Who wouldn't jump at the chance to be invited to a press conference on a beautiful spring day at a gorgeous location, followed by a lovely concert? You've no doubt enjoyed those fine days at the end of April, and you might even be familiar with the venue—the Abbey of Park in Leuven.
As a music lover, you might know that the first gatehouse of that abbey complex is the House of Polyphony is, the seat of the Alamire Foundation. But that press conference took place in another, even larger gatehouse on the abbey grounds, in the Norbert Gate, because that's also where part of the Foundationis located. It's an extremely important workplace, if not the most important! It bears the name 'Library of Voices .' After all, their
mobile digital laboratory is housed here, which they can deploy anywhere in the world to digitize music manuscripts—the entire polyphonic heritage from the 15th and 16th centuries, wherever it may be. It was quite a feat when the team managed to digitize and unlock more than 13,500 items from the Vatican libraries in 2012 in their IDEM database, theIntegrated Database for Early Music Alamire Foundation Not only making all those precious manuscripts accessible for scholarly research by musicologists, but also enabling a musical valorization that brings those works back to life and explores new performance practices, all in collaboration with professional musicians and specialized ensembles.

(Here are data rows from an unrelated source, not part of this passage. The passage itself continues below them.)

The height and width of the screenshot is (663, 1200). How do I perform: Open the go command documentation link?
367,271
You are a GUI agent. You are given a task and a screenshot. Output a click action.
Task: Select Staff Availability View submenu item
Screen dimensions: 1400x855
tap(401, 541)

With the Sound Lab they can also study the layering, the individual voices that together form the polyphonic texture, but moreover also experiment with the historical acoustics of certain spaces and add them, for example. The Alamire Foundation also embraces AI (yes, really) and XR ("Extended Reality Technology") to design immersive installations where visitors can experience that historical music in its original acoustic context. Such an immersive experiential space, a virtual dome of polyphony, is coming to the Leuven Predicant Church. It is the next project with which director Bart Demuyt wants to make a splash for LOV 2030, when Leuven is European Capital of Culture. Such an immersion in a multidimensional representation of both the visual and auditory aspects of polyphonic music was already realized last year during the exhibition “Knowledge in Sight” on the occasion of 600 years of KU Leuven, and the Sollazzo Ensemble was responsible for that.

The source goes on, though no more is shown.